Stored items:

[Start of section]

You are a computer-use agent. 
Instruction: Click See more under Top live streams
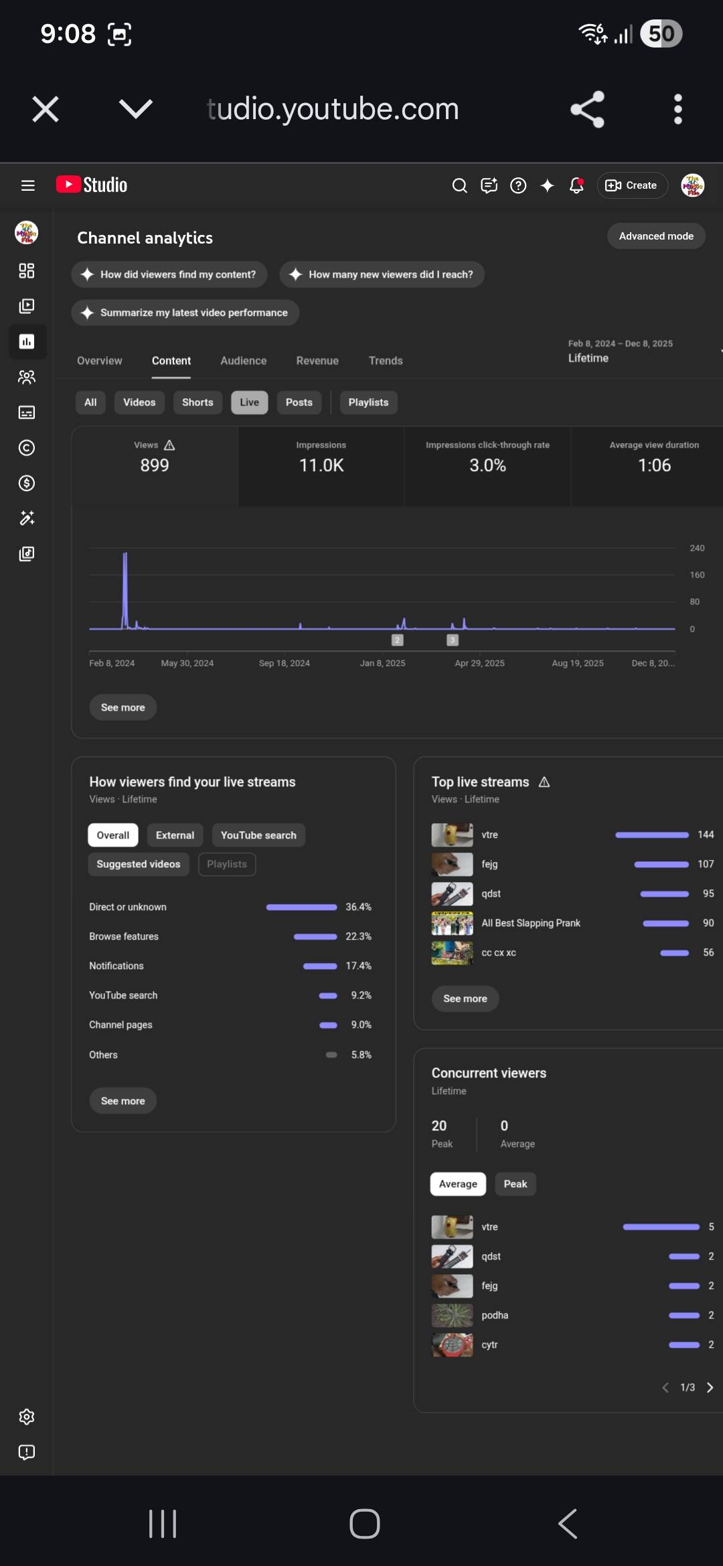[x=465, y=998]
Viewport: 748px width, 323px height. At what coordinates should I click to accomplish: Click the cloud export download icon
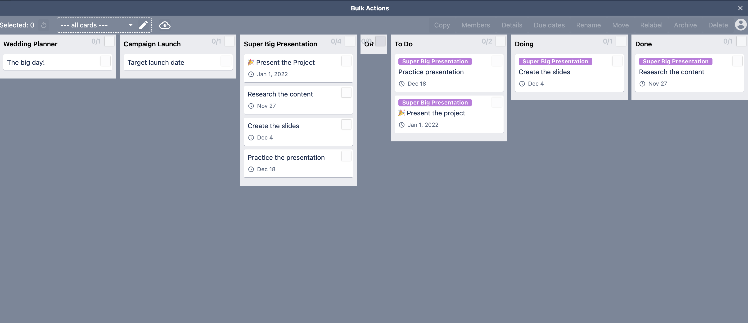(x=165, y=25)
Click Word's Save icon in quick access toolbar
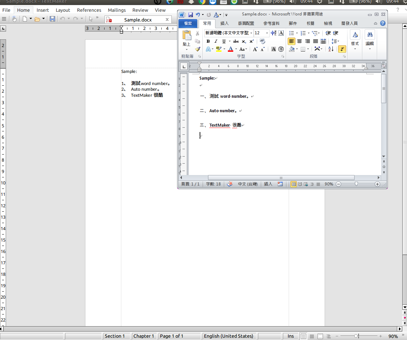 [191, 15]
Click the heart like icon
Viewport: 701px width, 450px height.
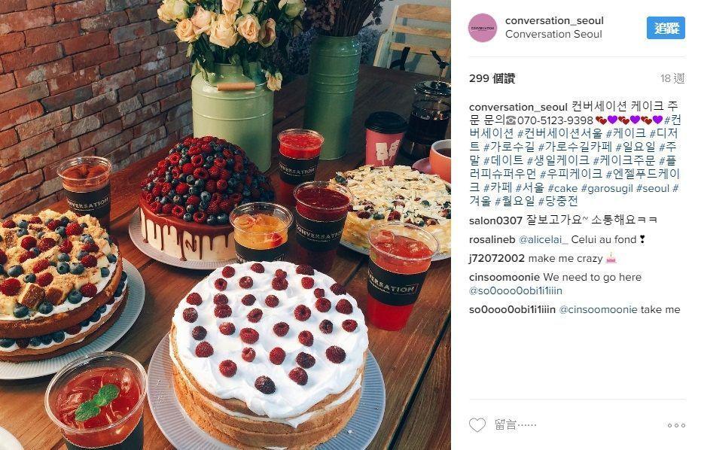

[End of section]

• **Required work**
Produce an exact copy of each line of data, skipping embedded images.

• **Response to the task**
You are a computer-use agent. 
Instruction: Click See more under Top live streams
[x=465, y=998]
Viewport: 748px width, 323px height. At what coordinates should I click to accomplish: Click the cloud export download icon
(x=165, y=25)
Click Word's Save icon in quick access toolbar
 [191, 15]
Click the heart like icon
Viewport: 701px width, 450px height.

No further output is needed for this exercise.